Athlete Back Seated Cable Row

Seated Cable Row

Exercises - Back
Written by 2 Athletes   

Seated Cable Row Basics

Primary muscles worked: Rhomboids, Middle Trap

Synergist Muscles: Lats, Erector Spinae, Biceps

Mechanics: Compound

Equipment: Cable Tower with Elongated Seat

How To Perform The Seated Cable Row

  • To perform the seated cable row, sit on the elongated seat of seated cable row machine. A double hand attachment should be utilized for this exercise.
  • Make sure your feet are firmly placed on the footholds. Your legs should almost be in full extension with a slight bend at your knees.
  • Grab the hand attachment so that your palms face each other.
  • Now, sit straight up with your arms fully extended toward the tower.
  • Next, begin to pull the weight towards your chest. This is done by bringing your shoulder blades back together and bending at the arms until your elbows are directly to the side of the athlete.
  • Once this position is reached, you may return the arms to full extension.
  • Continue to move the weight close to and away from your body until the desired number of repetitions are completed.

Seated Cable Row Tips

  • Do not lean backward to help you pull the hand attachments toward your body. This will reduce the effectiveness of the exercise by allowing your body weight to overcome the resistance.

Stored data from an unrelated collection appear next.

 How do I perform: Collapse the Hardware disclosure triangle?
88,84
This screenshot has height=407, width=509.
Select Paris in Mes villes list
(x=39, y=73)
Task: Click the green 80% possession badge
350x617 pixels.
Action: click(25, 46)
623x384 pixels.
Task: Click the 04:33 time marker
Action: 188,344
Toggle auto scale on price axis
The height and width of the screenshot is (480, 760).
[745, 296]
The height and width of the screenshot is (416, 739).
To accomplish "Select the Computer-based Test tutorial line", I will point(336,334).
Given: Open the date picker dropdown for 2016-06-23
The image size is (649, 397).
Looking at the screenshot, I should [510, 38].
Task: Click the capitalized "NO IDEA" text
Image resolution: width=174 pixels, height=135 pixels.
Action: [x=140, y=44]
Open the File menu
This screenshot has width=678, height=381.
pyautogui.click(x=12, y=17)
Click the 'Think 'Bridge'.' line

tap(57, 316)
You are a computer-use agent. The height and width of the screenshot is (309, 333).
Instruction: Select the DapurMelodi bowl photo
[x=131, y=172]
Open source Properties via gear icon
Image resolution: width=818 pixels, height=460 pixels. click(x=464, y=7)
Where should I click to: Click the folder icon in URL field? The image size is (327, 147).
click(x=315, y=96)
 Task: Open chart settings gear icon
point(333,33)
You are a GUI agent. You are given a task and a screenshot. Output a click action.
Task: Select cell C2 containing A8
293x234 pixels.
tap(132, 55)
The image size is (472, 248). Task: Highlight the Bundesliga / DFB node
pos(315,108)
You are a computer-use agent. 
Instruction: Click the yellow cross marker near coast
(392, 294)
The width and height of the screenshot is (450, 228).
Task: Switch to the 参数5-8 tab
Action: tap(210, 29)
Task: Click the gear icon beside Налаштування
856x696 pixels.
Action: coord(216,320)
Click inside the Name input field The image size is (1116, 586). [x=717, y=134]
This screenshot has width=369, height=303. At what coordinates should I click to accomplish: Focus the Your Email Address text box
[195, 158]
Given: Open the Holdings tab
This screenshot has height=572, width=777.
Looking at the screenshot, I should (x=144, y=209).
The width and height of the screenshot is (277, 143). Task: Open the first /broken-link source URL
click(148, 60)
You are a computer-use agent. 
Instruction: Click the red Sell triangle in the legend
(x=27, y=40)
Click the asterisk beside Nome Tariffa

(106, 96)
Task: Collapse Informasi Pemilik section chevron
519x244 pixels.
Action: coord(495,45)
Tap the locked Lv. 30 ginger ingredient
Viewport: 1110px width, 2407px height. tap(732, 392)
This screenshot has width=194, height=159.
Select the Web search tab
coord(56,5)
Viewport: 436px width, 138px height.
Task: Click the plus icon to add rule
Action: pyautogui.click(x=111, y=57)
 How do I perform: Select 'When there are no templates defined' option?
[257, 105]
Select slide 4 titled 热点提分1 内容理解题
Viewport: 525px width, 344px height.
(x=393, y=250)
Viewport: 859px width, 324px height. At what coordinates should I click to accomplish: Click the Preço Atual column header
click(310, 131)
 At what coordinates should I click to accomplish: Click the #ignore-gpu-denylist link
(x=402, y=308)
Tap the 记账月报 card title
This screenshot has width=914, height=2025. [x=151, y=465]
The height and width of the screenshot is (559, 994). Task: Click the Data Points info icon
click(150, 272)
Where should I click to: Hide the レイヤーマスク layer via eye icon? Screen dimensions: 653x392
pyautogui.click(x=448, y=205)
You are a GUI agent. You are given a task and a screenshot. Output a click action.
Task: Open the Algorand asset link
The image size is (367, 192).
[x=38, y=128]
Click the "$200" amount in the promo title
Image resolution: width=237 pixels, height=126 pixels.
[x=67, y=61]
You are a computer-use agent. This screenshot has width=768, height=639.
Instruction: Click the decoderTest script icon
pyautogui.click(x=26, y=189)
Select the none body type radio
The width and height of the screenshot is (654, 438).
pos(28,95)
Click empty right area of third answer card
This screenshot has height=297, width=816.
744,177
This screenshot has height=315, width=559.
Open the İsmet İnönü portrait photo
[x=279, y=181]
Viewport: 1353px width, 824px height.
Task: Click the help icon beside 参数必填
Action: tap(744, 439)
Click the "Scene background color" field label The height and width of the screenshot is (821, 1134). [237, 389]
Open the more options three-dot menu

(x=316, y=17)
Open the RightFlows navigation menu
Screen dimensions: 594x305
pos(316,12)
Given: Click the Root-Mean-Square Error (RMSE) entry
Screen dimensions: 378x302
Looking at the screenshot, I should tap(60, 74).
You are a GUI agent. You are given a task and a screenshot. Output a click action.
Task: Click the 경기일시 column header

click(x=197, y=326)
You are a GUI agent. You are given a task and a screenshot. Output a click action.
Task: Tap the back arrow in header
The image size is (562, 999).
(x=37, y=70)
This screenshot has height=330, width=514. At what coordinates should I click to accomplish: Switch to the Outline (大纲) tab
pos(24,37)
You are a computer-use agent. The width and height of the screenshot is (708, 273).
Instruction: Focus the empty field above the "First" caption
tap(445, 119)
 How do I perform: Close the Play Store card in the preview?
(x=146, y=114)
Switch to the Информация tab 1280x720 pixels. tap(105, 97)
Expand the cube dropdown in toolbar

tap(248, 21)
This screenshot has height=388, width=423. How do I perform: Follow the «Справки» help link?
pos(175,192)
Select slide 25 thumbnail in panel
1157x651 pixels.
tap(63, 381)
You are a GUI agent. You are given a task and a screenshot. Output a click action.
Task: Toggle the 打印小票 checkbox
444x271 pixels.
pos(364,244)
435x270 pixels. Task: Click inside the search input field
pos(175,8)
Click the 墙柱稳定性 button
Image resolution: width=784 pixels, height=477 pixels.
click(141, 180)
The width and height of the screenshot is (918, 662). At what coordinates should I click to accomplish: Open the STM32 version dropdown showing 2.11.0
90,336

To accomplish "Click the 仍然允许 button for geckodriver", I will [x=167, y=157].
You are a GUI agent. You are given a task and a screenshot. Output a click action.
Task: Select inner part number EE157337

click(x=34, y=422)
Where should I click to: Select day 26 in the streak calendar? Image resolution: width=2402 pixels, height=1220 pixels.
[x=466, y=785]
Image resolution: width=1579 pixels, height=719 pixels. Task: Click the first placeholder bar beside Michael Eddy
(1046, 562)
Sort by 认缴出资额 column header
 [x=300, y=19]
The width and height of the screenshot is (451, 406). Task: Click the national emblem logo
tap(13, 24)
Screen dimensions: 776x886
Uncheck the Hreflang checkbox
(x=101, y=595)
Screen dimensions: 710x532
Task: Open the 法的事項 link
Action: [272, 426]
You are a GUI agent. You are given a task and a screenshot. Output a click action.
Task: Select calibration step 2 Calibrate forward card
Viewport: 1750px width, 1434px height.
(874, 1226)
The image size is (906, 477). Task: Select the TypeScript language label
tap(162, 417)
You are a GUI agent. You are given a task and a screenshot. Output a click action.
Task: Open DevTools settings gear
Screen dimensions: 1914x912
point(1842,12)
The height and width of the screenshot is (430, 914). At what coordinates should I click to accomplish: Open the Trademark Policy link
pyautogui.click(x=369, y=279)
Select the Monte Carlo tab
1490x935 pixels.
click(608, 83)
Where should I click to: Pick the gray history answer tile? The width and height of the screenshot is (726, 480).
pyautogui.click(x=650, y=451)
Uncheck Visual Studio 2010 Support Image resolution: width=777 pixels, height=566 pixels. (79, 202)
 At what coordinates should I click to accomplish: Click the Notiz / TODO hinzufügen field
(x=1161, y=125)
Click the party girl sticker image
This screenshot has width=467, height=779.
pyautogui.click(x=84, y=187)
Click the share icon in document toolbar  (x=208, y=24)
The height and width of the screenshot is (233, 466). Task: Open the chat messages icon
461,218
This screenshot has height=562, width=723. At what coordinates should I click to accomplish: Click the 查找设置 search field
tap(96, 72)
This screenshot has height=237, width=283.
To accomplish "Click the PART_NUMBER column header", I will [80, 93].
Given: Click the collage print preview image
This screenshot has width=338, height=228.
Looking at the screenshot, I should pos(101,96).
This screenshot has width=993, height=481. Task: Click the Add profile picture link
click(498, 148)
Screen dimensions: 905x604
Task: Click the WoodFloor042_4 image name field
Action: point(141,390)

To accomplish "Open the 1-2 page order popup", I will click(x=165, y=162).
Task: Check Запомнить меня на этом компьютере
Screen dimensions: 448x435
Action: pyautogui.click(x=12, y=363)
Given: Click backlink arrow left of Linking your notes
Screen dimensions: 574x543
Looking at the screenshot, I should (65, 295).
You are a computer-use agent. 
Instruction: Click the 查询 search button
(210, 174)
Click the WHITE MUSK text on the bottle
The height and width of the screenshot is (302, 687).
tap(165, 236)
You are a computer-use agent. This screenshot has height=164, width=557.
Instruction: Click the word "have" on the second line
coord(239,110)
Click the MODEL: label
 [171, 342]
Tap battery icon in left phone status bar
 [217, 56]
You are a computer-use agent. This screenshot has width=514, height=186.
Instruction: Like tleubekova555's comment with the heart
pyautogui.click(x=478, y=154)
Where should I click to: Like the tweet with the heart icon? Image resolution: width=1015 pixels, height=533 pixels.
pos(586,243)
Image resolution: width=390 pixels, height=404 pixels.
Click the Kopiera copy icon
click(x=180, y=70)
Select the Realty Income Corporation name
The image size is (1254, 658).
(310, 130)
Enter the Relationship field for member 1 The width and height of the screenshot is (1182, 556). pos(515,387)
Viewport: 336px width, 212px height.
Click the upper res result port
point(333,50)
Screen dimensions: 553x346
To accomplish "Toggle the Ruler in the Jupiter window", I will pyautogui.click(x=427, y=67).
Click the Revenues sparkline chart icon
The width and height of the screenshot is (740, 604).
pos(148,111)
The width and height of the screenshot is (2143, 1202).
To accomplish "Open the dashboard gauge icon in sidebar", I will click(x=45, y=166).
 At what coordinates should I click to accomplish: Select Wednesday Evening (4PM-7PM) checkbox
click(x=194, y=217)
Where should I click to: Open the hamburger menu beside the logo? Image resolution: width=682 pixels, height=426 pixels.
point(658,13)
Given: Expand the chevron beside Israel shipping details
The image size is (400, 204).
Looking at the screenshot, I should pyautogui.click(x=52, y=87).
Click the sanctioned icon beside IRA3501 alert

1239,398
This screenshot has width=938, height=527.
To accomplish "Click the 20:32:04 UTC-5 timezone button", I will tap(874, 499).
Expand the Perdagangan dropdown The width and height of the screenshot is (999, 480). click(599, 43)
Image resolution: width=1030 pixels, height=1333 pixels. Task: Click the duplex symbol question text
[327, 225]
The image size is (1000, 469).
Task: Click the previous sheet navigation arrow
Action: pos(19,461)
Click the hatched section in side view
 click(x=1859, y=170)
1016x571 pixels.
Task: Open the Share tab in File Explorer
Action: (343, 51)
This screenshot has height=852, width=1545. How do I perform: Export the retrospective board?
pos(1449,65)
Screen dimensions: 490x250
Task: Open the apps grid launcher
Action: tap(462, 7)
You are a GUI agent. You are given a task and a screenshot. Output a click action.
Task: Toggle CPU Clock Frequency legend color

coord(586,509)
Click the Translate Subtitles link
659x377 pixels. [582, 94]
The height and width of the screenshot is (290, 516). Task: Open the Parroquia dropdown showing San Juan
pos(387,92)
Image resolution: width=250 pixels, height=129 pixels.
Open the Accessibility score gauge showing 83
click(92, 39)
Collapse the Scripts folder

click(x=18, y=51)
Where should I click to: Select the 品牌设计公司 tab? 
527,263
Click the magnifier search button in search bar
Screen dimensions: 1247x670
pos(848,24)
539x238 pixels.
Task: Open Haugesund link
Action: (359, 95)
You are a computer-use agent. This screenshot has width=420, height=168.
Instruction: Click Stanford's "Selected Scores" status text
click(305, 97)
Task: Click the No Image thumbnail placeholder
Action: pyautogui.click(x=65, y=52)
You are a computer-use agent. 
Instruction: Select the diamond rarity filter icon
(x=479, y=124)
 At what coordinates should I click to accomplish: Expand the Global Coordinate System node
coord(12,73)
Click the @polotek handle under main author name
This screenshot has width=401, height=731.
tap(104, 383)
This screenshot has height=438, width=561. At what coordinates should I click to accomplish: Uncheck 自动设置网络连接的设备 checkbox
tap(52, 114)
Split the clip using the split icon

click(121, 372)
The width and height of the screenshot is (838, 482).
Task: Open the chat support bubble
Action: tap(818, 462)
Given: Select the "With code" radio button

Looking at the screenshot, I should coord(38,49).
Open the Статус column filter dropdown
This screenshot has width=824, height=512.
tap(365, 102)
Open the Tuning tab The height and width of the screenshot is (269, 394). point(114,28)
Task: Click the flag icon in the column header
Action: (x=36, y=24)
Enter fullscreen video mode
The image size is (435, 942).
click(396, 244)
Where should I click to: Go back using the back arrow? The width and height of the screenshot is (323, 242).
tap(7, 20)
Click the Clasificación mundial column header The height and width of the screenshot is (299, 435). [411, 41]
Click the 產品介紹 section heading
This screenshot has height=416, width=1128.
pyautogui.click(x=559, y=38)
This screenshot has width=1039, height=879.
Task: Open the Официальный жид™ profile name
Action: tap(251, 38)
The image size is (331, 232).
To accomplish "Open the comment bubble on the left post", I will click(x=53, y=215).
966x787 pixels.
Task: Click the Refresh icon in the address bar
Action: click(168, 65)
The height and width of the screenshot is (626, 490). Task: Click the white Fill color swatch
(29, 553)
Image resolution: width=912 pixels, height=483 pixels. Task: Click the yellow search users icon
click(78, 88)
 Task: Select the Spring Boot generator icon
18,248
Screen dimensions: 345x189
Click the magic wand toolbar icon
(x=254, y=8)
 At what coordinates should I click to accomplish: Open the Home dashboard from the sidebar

Seated Cable Row and Sports Application

The seated cable row can readily be seen in the motion of rowing during a crew event. The benefits of the seated cable row go beyond just the sport of crew. The seated cable row greatly improves back strength, especially in the under-utilized rhomboids and middle trapezius. Strengthening of these muscles can prevent shoulder injury by improving scapular movement and function.